Dreißig Jahre nach der EU-Mitgliedschaft Österreichs ist die Frage der Neutralität noch immer aktuell. Der EU-Beitritt erfolgte ohne Neutralitätsvorbehalt und auch im Beitrittsvertrag wurde die immerwährende Neutralität Österreichs nicht erwähnt. Das Neutralitätsgesetz verpflichtet Österreich, die Neutralität zu verteidigen, keinem militärischen Bündnis beizutreten und keine ausländischen Militärstützpunkte zuzulassen. Im Rahmen der Gemeinsamen Außen- und Sicherheitspolitik der EU bleibt wenig Raum für eine Neutralitätspolitik. Der EU-Vertrag enthält auch eine Verpflichtung für alle Mitglieder, im Falle eines Angriffs auf einen von ihnen die erforderliche Hilfe zu leisten. Österreich ist zwar formaljuristisch durch eine Klausel von einer Verpflichtung zur militärischen Unterstützung anderer Staaten ausgenommen, was aber wiederum im Widerspruch zur erwarteten Solidarität innerhalb der EU steht. Bemerkenswert ist, dass alle anderen EU-Staaten, Österreich im Falle eines Angriffs militärisch unterstützen müssen.
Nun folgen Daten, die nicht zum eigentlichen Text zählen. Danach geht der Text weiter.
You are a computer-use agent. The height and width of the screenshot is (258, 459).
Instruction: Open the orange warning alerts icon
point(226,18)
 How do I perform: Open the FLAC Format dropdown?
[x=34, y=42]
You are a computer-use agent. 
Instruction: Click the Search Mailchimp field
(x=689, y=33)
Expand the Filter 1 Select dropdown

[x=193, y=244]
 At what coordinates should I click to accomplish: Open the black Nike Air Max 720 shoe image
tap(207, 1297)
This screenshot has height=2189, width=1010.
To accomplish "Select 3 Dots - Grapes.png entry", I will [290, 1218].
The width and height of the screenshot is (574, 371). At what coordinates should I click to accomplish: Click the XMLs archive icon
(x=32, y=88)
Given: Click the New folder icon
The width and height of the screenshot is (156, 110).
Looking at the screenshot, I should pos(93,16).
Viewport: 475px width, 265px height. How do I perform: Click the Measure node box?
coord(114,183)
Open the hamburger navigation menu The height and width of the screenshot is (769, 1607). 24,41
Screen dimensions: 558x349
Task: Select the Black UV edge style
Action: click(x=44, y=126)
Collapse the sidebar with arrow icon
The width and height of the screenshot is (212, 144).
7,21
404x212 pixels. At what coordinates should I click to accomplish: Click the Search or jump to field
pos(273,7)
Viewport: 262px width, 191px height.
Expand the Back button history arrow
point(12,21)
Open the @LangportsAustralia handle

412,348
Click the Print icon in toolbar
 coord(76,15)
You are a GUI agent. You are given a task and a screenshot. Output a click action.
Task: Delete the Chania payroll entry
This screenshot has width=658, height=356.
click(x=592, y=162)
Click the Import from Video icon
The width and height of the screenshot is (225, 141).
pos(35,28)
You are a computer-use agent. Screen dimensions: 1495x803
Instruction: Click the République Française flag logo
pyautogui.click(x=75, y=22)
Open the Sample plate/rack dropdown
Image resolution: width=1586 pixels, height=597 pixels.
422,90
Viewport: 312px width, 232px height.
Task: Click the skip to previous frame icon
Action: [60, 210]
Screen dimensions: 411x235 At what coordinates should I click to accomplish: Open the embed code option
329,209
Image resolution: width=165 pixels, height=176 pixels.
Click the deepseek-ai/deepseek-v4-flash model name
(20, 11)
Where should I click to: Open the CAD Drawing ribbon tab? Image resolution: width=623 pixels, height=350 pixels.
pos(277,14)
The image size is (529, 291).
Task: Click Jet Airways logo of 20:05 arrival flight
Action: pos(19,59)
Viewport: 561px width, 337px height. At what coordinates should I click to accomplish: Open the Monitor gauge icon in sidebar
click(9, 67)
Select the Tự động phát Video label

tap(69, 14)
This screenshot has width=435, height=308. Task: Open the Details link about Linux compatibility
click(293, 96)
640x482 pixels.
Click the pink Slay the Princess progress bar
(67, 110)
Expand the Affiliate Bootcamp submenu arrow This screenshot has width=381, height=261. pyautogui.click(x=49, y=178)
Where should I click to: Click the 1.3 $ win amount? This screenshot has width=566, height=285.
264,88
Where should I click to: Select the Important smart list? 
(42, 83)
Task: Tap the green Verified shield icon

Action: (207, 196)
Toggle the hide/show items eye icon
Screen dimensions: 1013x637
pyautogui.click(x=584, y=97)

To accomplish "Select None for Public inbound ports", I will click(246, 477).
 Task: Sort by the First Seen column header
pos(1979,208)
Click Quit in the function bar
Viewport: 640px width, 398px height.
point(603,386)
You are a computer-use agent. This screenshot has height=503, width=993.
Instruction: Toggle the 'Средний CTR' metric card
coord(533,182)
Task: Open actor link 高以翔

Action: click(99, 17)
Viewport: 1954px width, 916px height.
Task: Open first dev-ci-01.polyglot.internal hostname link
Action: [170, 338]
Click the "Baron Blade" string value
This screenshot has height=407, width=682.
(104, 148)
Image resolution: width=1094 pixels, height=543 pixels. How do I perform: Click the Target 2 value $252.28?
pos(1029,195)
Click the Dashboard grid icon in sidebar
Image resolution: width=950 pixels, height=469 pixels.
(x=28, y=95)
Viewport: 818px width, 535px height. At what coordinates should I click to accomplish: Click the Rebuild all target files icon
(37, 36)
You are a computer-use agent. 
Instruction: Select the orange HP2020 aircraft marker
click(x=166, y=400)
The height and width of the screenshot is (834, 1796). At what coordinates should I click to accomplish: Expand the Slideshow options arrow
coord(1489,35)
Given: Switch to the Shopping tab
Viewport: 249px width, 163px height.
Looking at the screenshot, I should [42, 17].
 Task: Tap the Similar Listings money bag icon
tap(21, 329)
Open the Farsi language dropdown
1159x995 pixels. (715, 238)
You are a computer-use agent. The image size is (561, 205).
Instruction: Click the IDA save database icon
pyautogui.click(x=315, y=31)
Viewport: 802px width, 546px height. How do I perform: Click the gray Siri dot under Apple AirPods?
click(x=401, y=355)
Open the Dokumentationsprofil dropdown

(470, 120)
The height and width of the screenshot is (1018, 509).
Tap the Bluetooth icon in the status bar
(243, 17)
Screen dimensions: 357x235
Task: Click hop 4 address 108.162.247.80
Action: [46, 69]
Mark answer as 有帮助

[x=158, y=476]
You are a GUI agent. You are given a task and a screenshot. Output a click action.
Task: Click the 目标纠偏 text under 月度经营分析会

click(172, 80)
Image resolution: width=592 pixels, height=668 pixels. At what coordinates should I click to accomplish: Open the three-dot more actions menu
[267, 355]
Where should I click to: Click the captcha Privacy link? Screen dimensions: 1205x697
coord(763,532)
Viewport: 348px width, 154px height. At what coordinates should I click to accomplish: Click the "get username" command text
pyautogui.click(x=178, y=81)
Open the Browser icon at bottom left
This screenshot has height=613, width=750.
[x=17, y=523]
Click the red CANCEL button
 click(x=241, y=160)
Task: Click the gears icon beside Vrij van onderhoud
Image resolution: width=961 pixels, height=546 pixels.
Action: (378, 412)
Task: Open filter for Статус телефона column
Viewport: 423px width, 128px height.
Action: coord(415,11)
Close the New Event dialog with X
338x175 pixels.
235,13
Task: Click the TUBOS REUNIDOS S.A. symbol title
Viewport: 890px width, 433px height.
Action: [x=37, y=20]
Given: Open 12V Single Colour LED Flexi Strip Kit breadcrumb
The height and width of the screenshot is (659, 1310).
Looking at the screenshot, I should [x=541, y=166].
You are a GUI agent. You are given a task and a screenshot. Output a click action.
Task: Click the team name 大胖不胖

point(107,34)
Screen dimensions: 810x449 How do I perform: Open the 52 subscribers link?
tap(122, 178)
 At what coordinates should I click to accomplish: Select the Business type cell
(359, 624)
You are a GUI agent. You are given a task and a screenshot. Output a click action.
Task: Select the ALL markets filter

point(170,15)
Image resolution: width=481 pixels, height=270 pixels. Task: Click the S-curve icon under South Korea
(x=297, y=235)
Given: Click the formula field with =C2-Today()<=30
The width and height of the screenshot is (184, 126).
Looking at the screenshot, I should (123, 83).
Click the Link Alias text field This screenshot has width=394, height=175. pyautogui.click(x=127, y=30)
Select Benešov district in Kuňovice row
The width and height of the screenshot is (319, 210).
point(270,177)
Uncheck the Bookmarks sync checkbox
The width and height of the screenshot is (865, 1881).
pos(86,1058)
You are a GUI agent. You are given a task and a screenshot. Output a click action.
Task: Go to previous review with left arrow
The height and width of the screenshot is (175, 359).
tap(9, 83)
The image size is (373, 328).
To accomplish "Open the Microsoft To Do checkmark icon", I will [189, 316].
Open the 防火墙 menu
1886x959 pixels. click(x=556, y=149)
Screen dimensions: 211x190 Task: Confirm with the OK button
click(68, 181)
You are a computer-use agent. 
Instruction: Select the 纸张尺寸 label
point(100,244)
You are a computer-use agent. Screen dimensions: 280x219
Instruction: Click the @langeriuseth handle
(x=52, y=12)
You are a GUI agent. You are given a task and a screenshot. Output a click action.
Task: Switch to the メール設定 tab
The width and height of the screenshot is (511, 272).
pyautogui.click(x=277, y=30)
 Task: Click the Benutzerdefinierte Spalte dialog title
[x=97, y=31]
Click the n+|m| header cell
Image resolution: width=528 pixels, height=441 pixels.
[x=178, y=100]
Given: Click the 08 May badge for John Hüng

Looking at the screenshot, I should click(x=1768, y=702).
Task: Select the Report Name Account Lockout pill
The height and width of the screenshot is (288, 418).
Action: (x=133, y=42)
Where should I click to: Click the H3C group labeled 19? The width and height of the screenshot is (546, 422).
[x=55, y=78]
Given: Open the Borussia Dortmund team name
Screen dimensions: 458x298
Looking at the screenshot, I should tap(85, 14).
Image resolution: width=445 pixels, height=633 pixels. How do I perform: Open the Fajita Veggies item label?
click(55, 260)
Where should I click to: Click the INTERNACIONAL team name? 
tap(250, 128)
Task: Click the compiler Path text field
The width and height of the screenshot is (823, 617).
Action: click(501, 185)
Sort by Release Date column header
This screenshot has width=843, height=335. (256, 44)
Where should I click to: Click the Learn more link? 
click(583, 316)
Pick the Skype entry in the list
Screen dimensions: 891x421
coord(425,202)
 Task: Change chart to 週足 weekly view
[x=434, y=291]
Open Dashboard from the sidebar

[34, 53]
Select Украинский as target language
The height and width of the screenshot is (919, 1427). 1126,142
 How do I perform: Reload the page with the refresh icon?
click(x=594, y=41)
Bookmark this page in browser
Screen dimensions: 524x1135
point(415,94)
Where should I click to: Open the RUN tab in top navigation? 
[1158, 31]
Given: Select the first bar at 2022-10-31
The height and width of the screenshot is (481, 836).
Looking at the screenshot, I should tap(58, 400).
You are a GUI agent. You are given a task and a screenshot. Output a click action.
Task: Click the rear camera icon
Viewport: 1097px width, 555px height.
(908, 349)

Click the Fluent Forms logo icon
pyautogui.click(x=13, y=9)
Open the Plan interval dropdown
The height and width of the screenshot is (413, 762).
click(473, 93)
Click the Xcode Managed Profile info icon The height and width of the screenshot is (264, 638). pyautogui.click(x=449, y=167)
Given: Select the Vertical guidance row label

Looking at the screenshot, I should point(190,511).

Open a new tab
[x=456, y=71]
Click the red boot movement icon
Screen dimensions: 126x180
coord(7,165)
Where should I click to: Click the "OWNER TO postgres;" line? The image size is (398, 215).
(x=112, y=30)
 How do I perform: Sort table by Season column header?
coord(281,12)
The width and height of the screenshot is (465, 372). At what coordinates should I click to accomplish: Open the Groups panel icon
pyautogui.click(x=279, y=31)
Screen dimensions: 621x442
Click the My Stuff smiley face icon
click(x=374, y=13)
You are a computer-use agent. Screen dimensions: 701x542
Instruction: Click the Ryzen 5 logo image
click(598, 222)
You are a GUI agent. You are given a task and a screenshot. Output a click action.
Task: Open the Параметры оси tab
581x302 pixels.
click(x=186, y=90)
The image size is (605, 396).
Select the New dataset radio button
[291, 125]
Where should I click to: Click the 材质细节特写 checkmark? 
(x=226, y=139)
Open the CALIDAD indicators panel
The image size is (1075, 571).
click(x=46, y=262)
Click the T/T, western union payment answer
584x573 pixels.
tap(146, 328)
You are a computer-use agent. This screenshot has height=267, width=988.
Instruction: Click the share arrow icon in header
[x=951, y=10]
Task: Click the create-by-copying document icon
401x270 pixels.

Wird Österreich im Rahmen von Kampfhandlungen zum Kriegsschauplatz, endet die Neutralität automatisch. Aus völkerrechtlicher Sicht sind die Auswirkungen des EU-Beitritts Österreichs auf die immerwährende Neutralität noch nicht restlos geklärt. Krisen in Europa können zu Spannungen zwischen Solidarität und Neutralität führen.